## Stored records:
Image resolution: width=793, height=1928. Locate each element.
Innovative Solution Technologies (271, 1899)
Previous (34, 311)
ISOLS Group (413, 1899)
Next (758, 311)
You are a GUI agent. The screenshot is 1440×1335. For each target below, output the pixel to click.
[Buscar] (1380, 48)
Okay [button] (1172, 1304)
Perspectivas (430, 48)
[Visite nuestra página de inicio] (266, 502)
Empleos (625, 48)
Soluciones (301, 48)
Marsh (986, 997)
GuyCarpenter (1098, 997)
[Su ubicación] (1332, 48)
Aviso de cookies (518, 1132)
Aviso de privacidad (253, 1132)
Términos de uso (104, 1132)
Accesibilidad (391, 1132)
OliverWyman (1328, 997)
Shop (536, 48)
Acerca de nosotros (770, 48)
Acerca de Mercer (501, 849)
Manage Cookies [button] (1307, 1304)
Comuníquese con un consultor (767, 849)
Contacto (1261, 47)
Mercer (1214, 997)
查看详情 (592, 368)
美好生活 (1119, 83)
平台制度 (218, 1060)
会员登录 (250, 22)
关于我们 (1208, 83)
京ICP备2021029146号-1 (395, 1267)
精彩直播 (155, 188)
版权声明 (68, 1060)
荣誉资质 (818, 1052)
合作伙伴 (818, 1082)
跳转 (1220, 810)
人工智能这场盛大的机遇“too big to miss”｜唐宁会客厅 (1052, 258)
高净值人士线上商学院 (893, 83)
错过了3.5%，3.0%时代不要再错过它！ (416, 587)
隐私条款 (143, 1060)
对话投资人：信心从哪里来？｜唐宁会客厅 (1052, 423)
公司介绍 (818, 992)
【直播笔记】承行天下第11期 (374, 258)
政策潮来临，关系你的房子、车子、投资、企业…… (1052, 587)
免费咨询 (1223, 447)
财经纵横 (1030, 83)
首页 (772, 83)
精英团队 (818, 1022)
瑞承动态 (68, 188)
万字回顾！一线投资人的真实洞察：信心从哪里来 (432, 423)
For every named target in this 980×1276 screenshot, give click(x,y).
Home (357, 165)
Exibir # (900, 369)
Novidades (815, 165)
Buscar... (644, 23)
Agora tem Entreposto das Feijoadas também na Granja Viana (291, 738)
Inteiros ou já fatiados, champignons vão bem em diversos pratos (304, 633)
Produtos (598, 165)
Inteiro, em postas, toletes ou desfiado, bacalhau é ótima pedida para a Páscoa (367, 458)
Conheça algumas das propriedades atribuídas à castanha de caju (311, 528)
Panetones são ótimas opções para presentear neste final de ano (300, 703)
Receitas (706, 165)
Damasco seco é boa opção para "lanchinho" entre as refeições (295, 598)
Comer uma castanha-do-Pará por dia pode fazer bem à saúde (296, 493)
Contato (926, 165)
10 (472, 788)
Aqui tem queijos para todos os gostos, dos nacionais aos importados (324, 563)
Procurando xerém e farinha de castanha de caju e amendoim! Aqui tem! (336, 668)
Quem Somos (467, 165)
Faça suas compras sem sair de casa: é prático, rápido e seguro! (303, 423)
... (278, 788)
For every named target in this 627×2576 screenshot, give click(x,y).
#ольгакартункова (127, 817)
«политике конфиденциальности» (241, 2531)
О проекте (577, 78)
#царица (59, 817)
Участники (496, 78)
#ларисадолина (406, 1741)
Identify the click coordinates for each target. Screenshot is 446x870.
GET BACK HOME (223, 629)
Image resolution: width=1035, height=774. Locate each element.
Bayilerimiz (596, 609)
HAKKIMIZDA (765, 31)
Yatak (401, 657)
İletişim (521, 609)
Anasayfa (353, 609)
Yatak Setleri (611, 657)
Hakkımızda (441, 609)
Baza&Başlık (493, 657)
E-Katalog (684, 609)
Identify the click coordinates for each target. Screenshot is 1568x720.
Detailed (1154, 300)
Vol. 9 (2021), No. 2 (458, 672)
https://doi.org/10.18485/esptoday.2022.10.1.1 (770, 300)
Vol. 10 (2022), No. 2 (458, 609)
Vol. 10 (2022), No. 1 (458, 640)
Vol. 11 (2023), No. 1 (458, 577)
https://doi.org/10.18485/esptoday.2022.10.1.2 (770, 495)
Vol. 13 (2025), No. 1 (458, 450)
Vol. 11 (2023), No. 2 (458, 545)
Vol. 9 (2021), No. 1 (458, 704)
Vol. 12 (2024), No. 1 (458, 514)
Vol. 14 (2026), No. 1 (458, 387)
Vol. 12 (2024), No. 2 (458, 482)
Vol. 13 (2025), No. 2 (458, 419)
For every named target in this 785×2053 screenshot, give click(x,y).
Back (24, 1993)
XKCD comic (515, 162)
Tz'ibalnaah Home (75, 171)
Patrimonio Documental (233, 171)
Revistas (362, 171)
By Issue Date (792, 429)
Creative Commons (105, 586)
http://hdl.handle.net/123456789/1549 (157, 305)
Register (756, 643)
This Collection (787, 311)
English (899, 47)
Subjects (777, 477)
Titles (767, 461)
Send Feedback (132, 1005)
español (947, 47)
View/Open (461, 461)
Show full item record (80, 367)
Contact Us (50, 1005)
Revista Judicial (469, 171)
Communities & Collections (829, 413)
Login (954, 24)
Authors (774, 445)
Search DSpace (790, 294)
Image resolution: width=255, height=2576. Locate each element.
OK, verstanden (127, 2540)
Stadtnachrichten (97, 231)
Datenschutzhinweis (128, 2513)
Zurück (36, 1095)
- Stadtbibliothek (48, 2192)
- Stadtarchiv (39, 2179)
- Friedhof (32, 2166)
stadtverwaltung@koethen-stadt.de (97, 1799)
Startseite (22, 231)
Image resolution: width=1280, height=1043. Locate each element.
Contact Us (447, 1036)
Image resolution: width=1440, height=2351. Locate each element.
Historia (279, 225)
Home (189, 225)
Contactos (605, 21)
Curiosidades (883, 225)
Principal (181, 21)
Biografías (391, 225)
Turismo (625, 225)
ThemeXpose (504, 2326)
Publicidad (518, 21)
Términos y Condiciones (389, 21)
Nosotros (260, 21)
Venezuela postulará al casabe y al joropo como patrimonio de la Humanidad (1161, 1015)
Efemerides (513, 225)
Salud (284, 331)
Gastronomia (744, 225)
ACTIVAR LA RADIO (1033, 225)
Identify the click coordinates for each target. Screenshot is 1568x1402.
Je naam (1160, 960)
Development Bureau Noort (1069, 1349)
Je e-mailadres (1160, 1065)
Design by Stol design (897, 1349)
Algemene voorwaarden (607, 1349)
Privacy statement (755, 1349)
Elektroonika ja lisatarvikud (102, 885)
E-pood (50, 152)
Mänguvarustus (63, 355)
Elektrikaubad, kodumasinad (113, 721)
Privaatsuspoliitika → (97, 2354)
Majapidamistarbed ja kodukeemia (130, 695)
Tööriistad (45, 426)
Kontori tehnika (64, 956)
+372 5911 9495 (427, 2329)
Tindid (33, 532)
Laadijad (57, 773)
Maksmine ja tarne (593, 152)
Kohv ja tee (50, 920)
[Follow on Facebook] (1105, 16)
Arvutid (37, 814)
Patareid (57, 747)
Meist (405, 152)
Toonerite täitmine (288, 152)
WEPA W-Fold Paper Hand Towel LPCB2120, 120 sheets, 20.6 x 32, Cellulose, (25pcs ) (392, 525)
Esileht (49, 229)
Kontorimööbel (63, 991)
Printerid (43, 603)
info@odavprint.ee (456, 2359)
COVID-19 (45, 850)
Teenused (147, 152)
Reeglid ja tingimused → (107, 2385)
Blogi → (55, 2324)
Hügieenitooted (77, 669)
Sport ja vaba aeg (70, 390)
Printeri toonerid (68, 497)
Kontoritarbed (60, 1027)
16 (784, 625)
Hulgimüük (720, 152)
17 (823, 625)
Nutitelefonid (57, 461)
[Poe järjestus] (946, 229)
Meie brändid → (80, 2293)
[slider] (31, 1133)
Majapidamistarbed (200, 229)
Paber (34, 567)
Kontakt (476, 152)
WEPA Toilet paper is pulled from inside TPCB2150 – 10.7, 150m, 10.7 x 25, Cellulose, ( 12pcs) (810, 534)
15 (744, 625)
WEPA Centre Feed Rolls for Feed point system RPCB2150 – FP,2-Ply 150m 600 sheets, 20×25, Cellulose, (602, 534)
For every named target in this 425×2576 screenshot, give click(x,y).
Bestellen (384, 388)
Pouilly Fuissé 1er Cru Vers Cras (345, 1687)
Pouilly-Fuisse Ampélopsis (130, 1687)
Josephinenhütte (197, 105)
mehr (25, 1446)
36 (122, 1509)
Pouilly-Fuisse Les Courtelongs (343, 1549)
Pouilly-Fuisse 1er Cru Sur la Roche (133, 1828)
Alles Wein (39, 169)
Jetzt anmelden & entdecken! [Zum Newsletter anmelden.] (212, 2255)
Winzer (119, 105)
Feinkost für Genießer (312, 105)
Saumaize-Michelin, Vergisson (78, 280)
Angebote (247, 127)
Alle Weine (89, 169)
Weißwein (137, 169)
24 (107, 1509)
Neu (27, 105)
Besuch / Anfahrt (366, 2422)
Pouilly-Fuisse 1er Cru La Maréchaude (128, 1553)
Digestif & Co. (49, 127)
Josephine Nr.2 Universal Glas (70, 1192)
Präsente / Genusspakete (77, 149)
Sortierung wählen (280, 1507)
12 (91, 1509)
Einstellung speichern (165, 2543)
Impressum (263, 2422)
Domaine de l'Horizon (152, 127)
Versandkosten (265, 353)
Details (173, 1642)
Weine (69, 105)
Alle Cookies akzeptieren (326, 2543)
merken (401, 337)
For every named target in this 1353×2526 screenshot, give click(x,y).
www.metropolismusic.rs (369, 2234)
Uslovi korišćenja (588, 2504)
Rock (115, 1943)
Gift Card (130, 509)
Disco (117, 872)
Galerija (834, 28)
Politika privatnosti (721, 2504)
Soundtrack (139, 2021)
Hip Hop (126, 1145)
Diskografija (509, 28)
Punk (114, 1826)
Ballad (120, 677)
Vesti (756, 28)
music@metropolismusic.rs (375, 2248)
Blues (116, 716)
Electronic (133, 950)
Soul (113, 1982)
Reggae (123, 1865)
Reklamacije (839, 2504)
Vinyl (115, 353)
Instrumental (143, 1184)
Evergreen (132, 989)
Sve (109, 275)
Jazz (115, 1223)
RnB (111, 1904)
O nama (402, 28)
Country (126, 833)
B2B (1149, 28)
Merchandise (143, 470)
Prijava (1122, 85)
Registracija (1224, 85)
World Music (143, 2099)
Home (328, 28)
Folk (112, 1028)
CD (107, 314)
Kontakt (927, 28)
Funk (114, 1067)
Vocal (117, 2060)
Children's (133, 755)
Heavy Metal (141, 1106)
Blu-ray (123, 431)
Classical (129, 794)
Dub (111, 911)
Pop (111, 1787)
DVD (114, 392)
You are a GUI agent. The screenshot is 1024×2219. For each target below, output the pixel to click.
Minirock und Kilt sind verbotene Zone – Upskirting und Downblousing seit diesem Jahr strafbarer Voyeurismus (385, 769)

## Exercise aim:
Put the part of the entries above that opens with the line containing "Screenshot is 446x870." and closes with the line containing "Hakkımızda (441, 609)", both ends included, into a Markdown table with the columns No. and Line. Give one numbered row per line and skip any blank lines.

## Output for this exercise:
| No. | Line |
|---|---|
| 1 | Identify the click coordinates for each target. Screenshot is 446x870. |
| 2 | GET BACK HOME (223, 629) |
| 3 | Image resolution: width=1035, height=774. Locate each element. |
| 4 | Bayilerimiz (596, 609) |
| 5 | HAKKIMIZDA (765, 31) |
| 6 | Yatak (401, 657) |
| 7 | İletişim (521, 609) |
| 8 | Anasayfa (353, 609) |
| 9 | Yatak Setleri (611, 657) |
| 10 | Hakkımızda (441, 609) |